We live in an era governed by a tyranny of the immediate. Hourly reports agitate financial markets. Media fixate on a 24-hour news cycles. Donald Trump articulates his deepest thoughts in 140-character tweets. This breeds a myopia — and decisions that satisfy today but betray the future. So we consume natural resources at unsustainable rates, underinvest in education, and neglect crumbling infrastructure.
Fortunately, in Silicon Valley, we share a bolder vision, born of our collective experience as immigrants and innovators. We see greater meaning not in living for today, but in striving and sacrificing for the benefit of those who depend on tomorrow.
This focus on our future forges a clear path for San Jose for the next year: to save, to invest, and to innovate.

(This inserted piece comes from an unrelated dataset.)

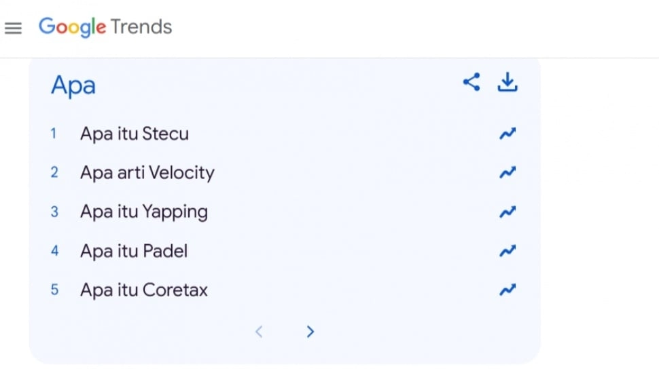Open the hamburger main menu
This screenshot has height=369, width=659.
[x=13, y=28]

First, we must save. Our underfunded budgetary reserves will not buffer residents from severe service reductions during the next recession. This month, I will propose a budget placing our anticipated $5.7 million surplus into a reserve to counter deficits projected over the next half-decade. Then, in November, I will ask voters to approve a measure to secure $3 billion in pension reform savings negotiated with our employees by prohibiting benefit increases without voter approval.

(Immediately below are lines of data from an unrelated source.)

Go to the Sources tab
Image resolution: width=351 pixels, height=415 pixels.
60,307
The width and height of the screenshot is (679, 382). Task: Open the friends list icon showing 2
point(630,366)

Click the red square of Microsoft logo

A commitment to the future also compels us to invest. By approving a quarter-cent tax measure on June’s ballot, we can boost the police’s ability to reduce violent crimes and burglaries, improve emergency medical response, and enhance gang prevention.
The measure also bolsters our long-term financial stability: investing $1 today in street maintenance will save $5 in future street rehabilitation.
Years of belt-tightening — including hiring freezes, pay cuts, pension reform, and service reductions — have reduced the employee count in City Hall by a quarter, and San Jose has become America’s most thinly staffed major city.
A broad coalition, including the San Jose Silicon Valley Chamber of Commerce, supports this measure because leaders recognize that we cannot merely cut our way to restoring police or roads (to learn more about the tax measure, visit: SJProtectsVitalServices.com).
We’ll also invest in our children, in partnership with our school districts, local employers and foundations.
We’ve just launched innovative after-school learning programs for hundreds of kids in 13 of our highest-poverty neighborhoods. Having restored library hours, we’re expanding early learning programs, coding camps, maker spaces, and online classes. This summer, we’ll also enable 1,000 teenagers living in gang-impacted neighborhoods to land their first jobs.
In a time of scarce resources, however, we cannot afford to spend the same way, on the same things, as before. We must innovate.
This week, I will be unveiling my Smart City vision, which includes several initiatives to make City Hall as innovative as the community we serve — indeed, to make San Jose the most innovative city in the nation by 2020.
We’ll enable our innovative community to help transform San Jose into a platform for new technologies, such as sensor-infused street infrastructure that can reduce traffic collisions, and digital “neighborhood dashboards” that can enable better resident communication with City Hall.
We’ll broaden opportunity, such as by providing very high-speed Internet access in low-income communities at reduced or no cost. We’ll make City Hall more user-friendly, enabling electronic transactions for business permits, submission of building plans, and inspections. We’ll open our city’s data to the public, improving transparency, and enabling our Valley’s bright minds to use the data for service-enhancing apps and analytics.
By focusing on the long view, we’ll provide a global model for civic innovation and for civic renewal. Let’s ignite the power of our imaginations to transform San Jose’s future.
Sam Liccardo is in his second year as mayor of San Jose.